Sunday, January 23, 2011

The Built Environment

MIT was a quirky place, and it had nothing to do with the students or the faculty. Even the buildings had their oddities. For one thing, there were floor-level plugs into which the Physical Plant people plugged their vacuum cleaners.
For another thing, the new dormitory that opened to students in 1976 was called New House. It was named New House because it had not been named yet. It was a classic example of '70s Urban Renewal architecture consisting of concrete and glass and concrete and brick and concrete and wood and concrete and...
There were five separate living entries in New House, including one that had been named Vardebedian House by its residents. I'm not sure if the others had names, but I think for 50 dollars you could have had your name on one of them.

New House was soon not the only new house on the west side of campus.  It would be joined in short order by at least two other dorms, Next House and Simmons Hall.
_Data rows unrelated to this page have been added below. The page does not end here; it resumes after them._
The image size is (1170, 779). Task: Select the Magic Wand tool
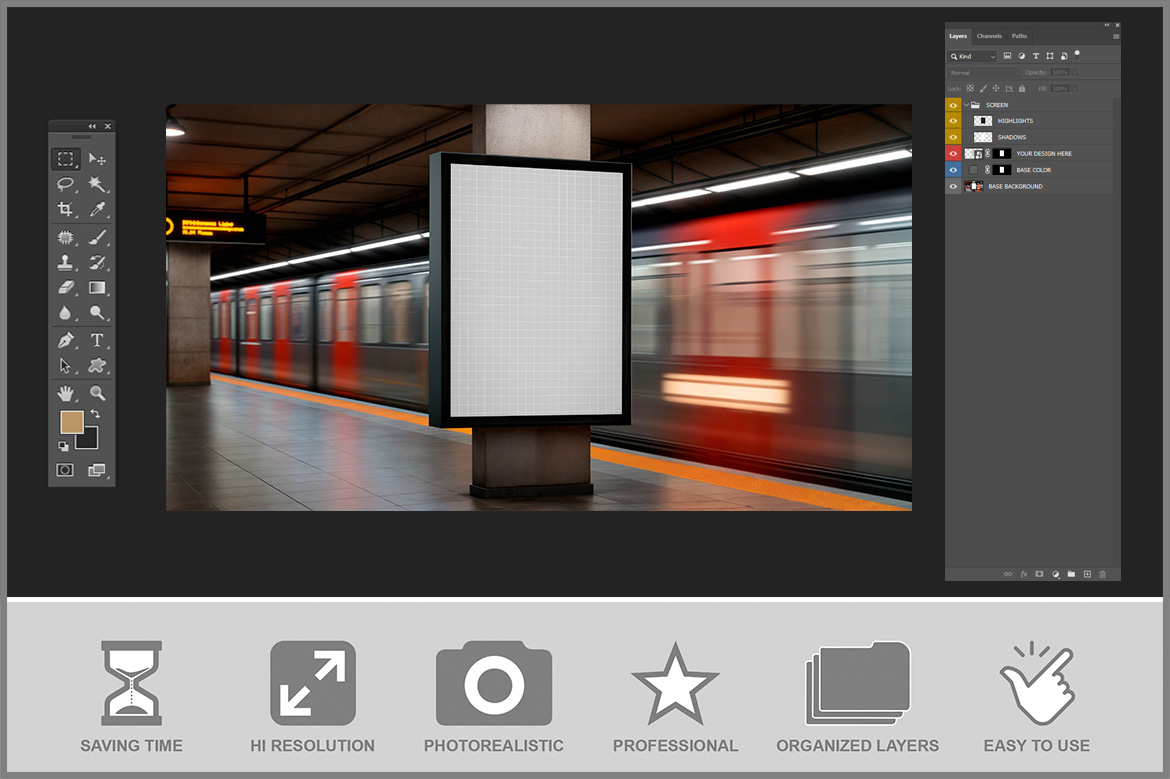(97, 184)
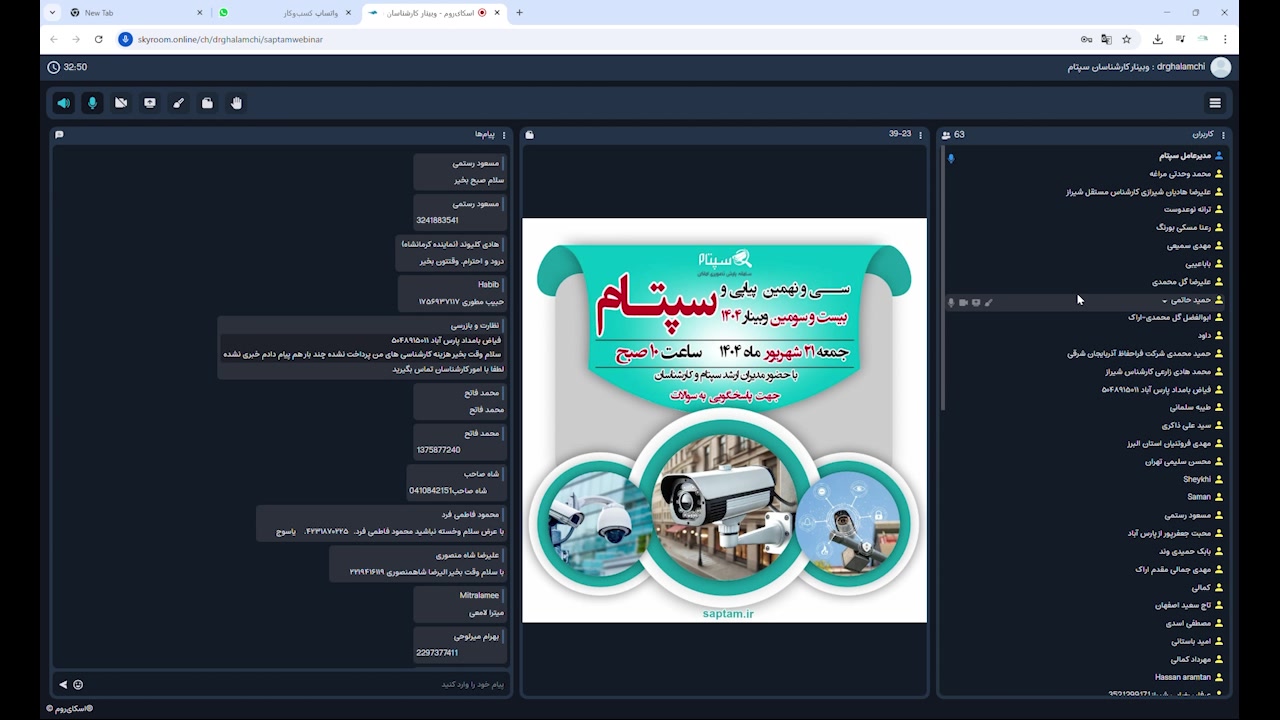Turn on the webcam from toolbar
The height and width of the screenshot is (720, 1280).
click(121, 103)
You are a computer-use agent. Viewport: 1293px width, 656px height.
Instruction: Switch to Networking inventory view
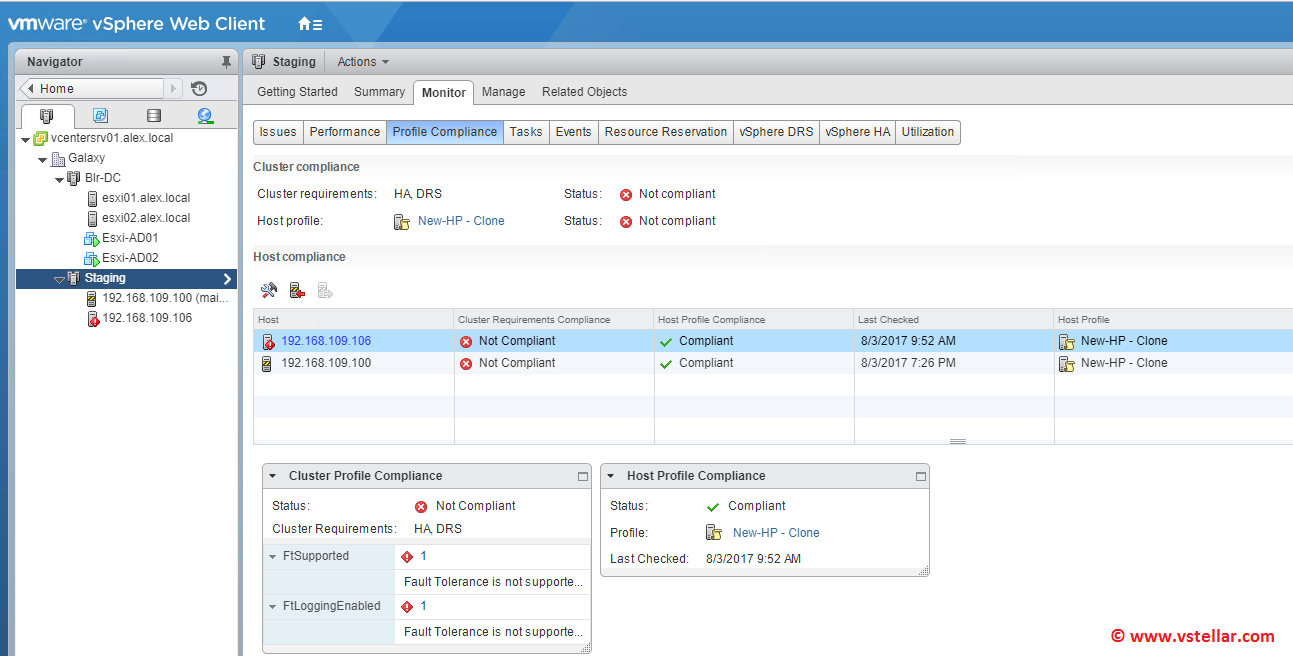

I was waiting for them to build the final dormitory at the far west end of the campus - Out House.

1 comment:

  1. New House was actually modeled on Senior House in concept, but, without the courtyard, it never developed the mix of vertical cohesion from the "houses" (there were six, btw) and a collective identity for the whole place, at least not during its infancy. (House Five, initial cohort here.)

    Also, House 6 was split between Russian House and French/German House, and House 1 was home to Chocolate City.